Given data:
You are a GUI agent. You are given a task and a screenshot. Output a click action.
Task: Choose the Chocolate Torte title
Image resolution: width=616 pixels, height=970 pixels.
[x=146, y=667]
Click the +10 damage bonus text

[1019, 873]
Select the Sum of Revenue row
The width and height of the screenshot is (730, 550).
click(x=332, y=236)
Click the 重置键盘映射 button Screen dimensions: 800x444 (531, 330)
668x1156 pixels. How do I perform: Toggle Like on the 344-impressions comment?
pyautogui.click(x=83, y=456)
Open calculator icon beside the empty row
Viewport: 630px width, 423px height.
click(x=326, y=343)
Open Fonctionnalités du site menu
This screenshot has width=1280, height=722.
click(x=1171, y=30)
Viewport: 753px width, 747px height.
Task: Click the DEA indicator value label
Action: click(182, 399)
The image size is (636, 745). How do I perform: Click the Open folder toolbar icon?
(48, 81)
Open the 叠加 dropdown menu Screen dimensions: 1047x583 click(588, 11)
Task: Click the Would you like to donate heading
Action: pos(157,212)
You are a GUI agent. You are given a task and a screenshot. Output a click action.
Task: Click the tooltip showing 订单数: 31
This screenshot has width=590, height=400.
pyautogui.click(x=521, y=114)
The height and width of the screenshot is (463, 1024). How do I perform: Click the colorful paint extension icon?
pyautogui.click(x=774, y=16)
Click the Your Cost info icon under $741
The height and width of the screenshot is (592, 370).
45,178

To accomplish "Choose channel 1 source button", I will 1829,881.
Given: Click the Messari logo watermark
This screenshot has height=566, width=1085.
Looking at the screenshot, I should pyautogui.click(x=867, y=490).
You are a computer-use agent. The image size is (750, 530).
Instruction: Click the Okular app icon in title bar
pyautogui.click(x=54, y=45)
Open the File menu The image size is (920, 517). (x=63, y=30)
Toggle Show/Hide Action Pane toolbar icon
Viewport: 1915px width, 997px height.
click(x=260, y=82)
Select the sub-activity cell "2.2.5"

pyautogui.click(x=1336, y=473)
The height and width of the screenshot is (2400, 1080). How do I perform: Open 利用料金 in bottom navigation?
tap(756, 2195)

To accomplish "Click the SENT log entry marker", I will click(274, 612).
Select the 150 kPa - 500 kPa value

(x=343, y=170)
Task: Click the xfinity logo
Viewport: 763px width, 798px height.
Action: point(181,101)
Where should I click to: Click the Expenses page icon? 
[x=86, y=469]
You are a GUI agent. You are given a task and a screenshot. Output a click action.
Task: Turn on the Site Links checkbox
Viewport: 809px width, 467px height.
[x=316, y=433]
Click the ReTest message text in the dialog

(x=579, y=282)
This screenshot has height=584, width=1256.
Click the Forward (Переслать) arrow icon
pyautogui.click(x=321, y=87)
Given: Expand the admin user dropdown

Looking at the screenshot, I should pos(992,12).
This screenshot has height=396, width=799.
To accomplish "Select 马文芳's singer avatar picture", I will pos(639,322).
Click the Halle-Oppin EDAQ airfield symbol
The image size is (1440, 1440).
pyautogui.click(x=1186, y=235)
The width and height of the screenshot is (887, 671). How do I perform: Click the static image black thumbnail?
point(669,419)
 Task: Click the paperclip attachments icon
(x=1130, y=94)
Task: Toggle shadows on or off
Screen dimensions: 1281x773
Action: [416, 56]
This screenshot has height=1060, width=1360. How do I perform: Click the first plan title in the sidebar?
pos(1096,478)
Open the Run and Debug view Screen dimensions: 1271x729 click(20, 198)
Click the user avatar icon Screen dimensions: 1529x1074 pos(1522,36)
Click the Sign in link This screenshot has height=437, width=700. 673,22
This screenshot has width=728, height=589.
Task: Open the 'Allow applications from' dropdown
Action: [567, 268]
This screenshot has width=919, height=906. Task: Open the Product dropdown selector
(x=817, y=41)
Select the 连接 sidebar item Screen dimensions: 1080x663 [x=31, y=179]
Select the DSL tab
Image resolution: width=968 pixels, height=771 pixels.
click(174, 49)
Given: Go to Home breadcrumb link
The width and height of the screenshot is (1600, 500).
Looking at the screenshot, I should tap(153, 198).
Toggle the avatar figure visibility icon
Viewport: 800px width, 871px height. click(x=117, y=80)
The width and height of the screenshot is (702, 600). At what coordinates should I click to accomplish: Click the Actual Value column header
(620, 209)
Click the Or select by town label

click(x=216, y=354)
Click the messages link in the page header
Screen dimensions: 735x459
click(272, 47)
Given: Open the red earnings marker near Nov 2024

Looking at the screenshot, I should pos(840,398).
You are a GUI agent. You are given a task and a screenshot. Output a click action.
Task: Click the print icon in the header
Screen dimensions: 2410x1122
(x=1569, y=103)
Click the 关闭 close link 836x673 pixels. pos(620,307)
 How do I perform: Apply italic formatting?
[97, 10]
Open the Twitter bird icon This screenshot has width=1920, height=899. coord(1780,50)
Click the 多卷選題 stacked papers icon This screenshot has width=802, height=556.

Task to complete: Output the data in full, exactly as it stands.

Answer space:
You are a GUI agent. You are given a task and a screenshot. Output a click action.
Task: Choose the Chocolate Torte title
Image resolution: width=616 pixels, height=970 pixels.
[x=146, y=667]
Click the +10 damage bonus text

[1019, 873]
Select the Sum of Revenue row
The width and height of the screenshot is (730, 550).
click(x=332, y=236)
Click the 重置键盘映射 button Screen dimensions: 800x444 (531, 330)
668x1156 pixels. How do I perform: Toggle Like on the 344-impressions comment?
pyautogui.click(x=83, y=456)
Open calculator icon beside the empty row
Viewport: 630px width, 423px height.
click(x=326, y=343)
Open Fonctionnalités du site menu
This screenshot has width=1280, height=722.
click(x=1171, y=30)
Viewport: 753px width, 747px height.
Task: Click the DEA indicator value label
Action: click(182, 399)
The image size is (636, 745). How do I perform: Click the Open folder toolbar icon?
(48, 81)
Open the 叠加 dropdown menu Screen dimensions: 1047x583 click(588, 11)
Task: Click the Would you like to donate heading
Action: pos(157,212)
You are a GUI agent. You are given a task and a screenshot. Output a click action.
Task: Click the tooltip showing 订单数: 31
This screenshot has width=590, height=400.
pyautogui.click(x=521, y=114)
The height and width of the screenshot is (463, 1024). How do I perform: Click the colorful paint extension icon?
pyautogui.click(x=774, y=16)
Click the Your Cost info icon under $741
The height and width of the screenshot is (592, 370).
45,178

To accomplish "Choose channel 1 source button", I will 1829,881.
Given: Click the Messari logo watermark
This screenshot has height=566, width=1085.
Looking at the screenshot, I should pyautogui.click(x=867, y=490).
You are a computer-use agent. The image size is (750, 530).
Instruction: Click the Okular app icon in title bar
pyautogui.click(x=54, y=45)
Open the File menu The image size is (920, 517). (x=63, y=30)
Toggle Show/Hide Action Pane toolbar icon
Viewport: 1915px width, 997px height.
click(x=260, y=82)
Select the sub-activity cell "2.2.5"

pyautogui.click(x=1336, y=473)
The height and width of the screenshot is (2400, 1080). How do I perform: Open 利用料金 in bottom navigation?
tap(756, 2195)

To accomplish "Click the SENT log entry marker", I will click(274, 612).
Select the 150 kPa - 500 kPa value

(x=343, y=170)
Task: Click the xfinity logo
Viewport: 763px width, 798px height.
Action: point(181,101)
Where should I click to: Click the Expenses page icon? 
[x=86, y=469]
You are a GUI agent. You are given a task and a screenshot. Output a click action.
Task: Turn on the Site Links checkbox
Viewport: 809px width, 467px height.
[x=316, y=433]
Click the ReTest message text in the dialog

(x=579, y=282)
This screenshot has height=584, width=1256.
Click the Forward (Переслать) arrow icon
pyautogui.click(x=321, y=87)
Given: Expand the admin user dropdown

Looking at the screenshot, I should pos(992,12).
This screenshot has height=396, width=799.
To accomplish "Select 马文芳's singer avatar picture", I will pos(639,322).
Click the Halle-Oppin EDAQ airfield symbol
The image size is (1440, 1440).
pyautogui.click(x=1186, y=235)
The width and height of the screenshot is (887, 671). How do I perform: Click the static image black thumbnail?
point(669,419)
 Task: Click the paperclip attachments icon
(x=1130, y=94)
Task: Toggle shadows on or off
Screen dimensions: 1281x773
Action: [416, 56]
This screenshot has height=1060, width=1360. How do I perform: Click the first plan title in the sidebar?
pos(1096,478)
Open the Run and Debug view Screen dimensions: 1271x729 click(20, 198)
Click the user avatar icon Screen dimensions: 1529x1074 pos(1522,36)
Click the Sign in link This screenshot has height=437, width=700. 673,22
This screenshot has width=728, height=589.
Task: Open the 'Allow applications from' dropdown
Action: [567, 268]
This screenshot has width=919, height=906. Task: Open the Product dropdown selector
(x=817, y=41)
Select the 连接 sidebar item Screen dimensions: 1080x663 [x=31, y=179]
Select the DSL tab
Image resolution: width=968 pixels, height=771 pixels.
click(174, 49)
Given: Go to Home breadcrumb link
The width and height of the screenshot is (1600, 500).
Looking at the screenshot, I should tap(153, 198).
Toggle the avatar figure visibility icon
Viewport: 800px width, 871px height. click(x=117, y=80)
The width and height of the screenshot is (702, 600). At what coordinates should I click to accomplish: Click the Actual Value column header
(620, 209)
Click the Or select by town label

click(x=216, y=354)
Click the messages link in the page header
Screen dimensions: 735x459
click(272, 47)
Given: Open the red earnings marker near Nov 2024

Looking at the screenshot, I should pos(840,398).
You are a GUI agent. You are given a task and a screenshot. Output a click action.
Task: Click the print icon in the header
Screen dimensions: 2410x1122
(x=1569, y=103)
Click the 关闭 close link 836x673 pixels. pos(620,307)
 How do I perform: Apply italic formatting?
[97, 10]
Open the Twitter bird icon This screenshot has width=1920, height=899. coord(1780,50)
Click the 多卷選題 stacked papers icon This screenshot has width=802, height=556.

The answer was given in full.